# Thread: Equation of tangent line.

1. ## Equation of tangent line.

Find and equation of the tangent line to the curve at the point defined by the given value of t. Also, find the value of $\displaystyle \frac{d^2y}{dx^2}$ at this point $\displaystyle x=-cos(t)$, $\displaystyle y=9+sin(t)$, $\displaystyle t=\frac{\pi}{2}$

Thanks for any help.

2. Originally Posted by Gotovina7
Find and equation of the tangent line to the curve at the point defined by the given value of t.
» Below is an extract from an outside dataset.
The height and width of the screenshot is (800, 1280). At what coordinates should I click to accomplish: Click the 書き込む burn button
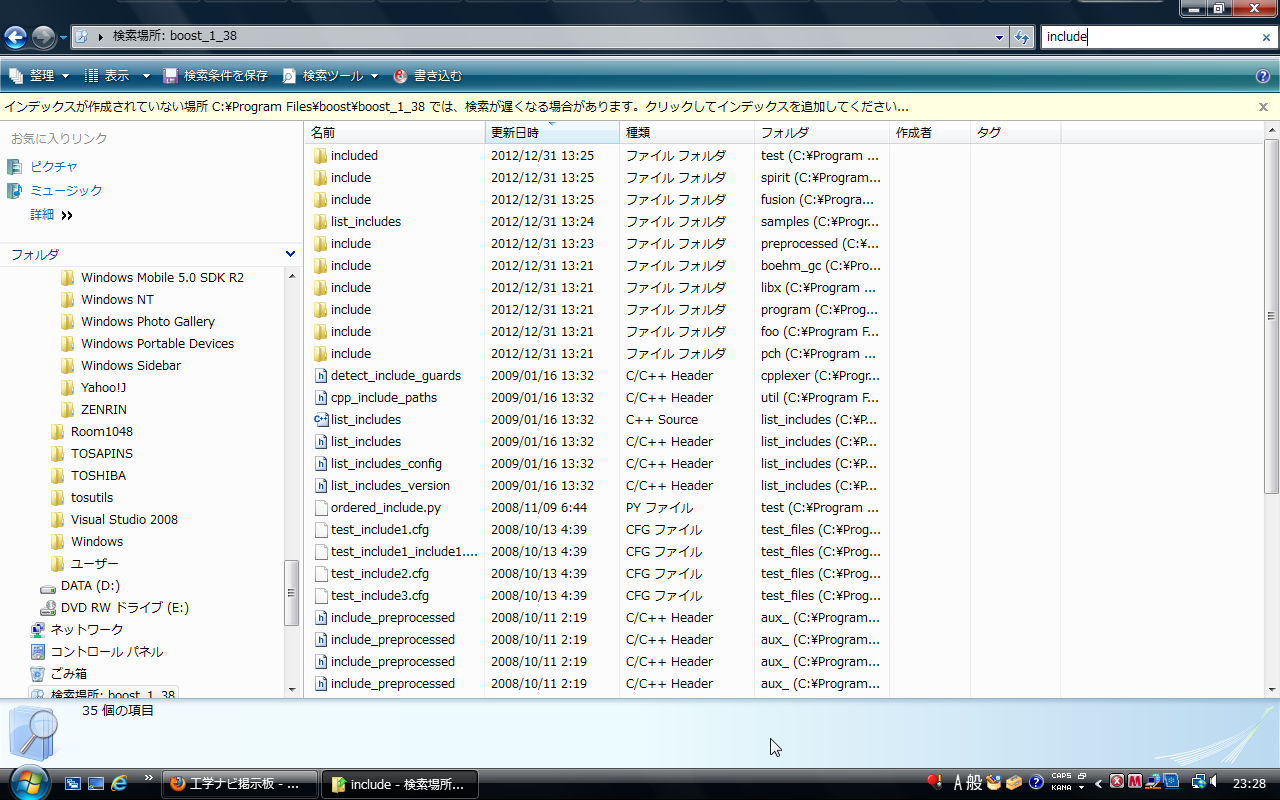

Also, find the value of $\displaystyle \frac{d^2y}{dx^2}$ at this point $\displaystyle x=-cos(t)$, $\displaystyle y=9+sin(t)$, $\displaystyle t=\frac{\pi}{2}$

Thanks for any help.
$\displaystyle \frac{dy}{dx}=\frac{\frac{dy}{dt}}{\frac{dx}{dt}}= \frac{\cos(t)}{\sin(t)}=\cot(t)$

$\displaystyle \frac{dy}{dx}|_{t=\pi/2}=0$

now we just need the ordered pair at $\displaystyle t=\pi/2$

$\displaystyle x=-\cos(\pi/2)=0 \mbox{ and } y=9+\sin(\pi/2)=10$

So the equation of the tangent line is

$\displaystyle y=10$

$\displaystyle \frac{d^2y}{dx^2}=\frac{\frac{d}{dt}\frac{dy}{dx}} {\frac{dx}{dt}}=\frac{-\csc^{2}(t)}{\sin(t)}=-\csc^{3}(t)$

3. Ooh that makes sense, thanks man.